Her essays are collected in many books including The American Century and American Movie Critics. Rickey was an early champion of women filmmakers including Gillian Armstrong, Kathryn Bigelow and Ava DuVernay. During her tenure as a movie reviewer she covered technological evolutions in the industry from the video revolution to the rise of digital film, and has profiled artists and filmmakers from Clint Eastwood and Sidney Poitier to Elizabeth Taylor and Nora Ephron.

Biography 
Rickey grew up in Los Angeles, California, where she developed a lifelong interest in film. She attended the University of California, San Diego (AB 1974, MFA 1976) where she studied with Manny Farber and worked as his teaching assistant. Between 1975 and 1976 Rickey participated in the Whitney Museum of American Art's Independent Study Program.

Career 
From 1980 to 1983, Rickey was a film critic at the Village Voice. She wrote one of the first retrospectives of the work of filmmaker Ida Lupino and one of the first considerations of filmmaker David Cronenberg. She then became a film critic for The Boston Herald (1984–85) and also wrote for Artforum and Art in America as an art critic.

In 1986, she became the film critic at The Philadelphia Inquirer.
Rickey has served on numerous juries, including the New York Film Festival in 1988-1991.

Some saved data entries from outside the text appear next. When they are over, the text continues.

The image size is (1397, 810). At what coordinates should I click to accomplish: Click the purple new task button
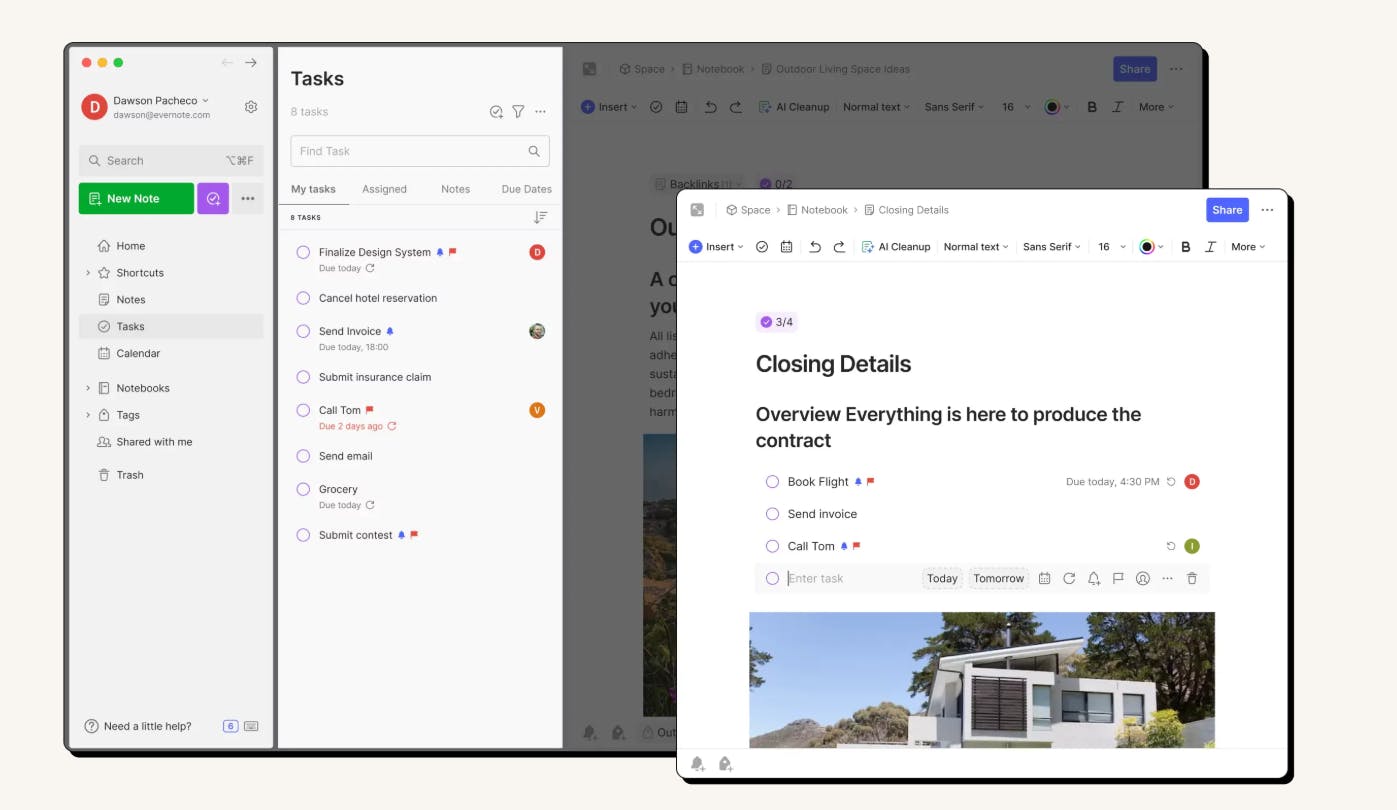213,198
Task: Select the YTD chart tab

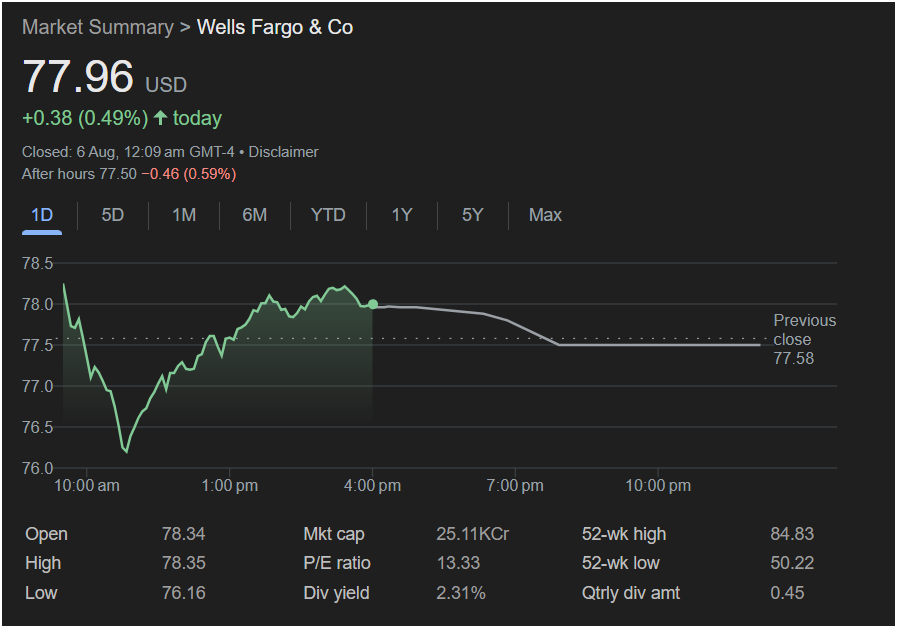Action: tap(328, 215)
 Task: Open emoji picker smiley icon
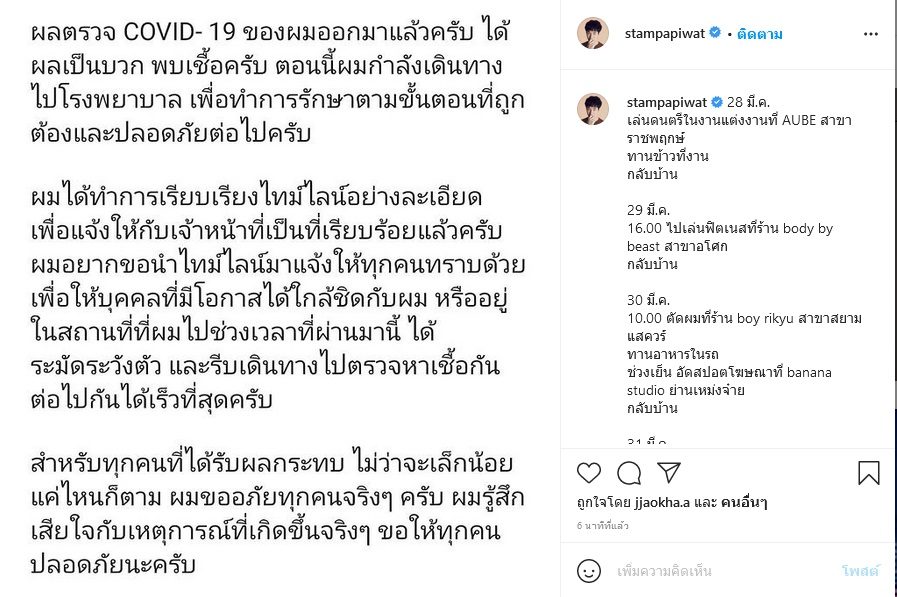tap(589, 571)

Rickey has written essays on many artists such as Leon Golub and Philip Guston and wrote the Criterion Collection essays for Broadcast News and Videodrome.

She is included in the book Feminists Who Changed America for her role in chronicling the work and the progress of women artists and filmmakers in articles and catalogue essays.

Rickey contributed chapters to The Power of Feminist Art, The Rolling Stone Illustrated History of Rock and Roll, among many other collections.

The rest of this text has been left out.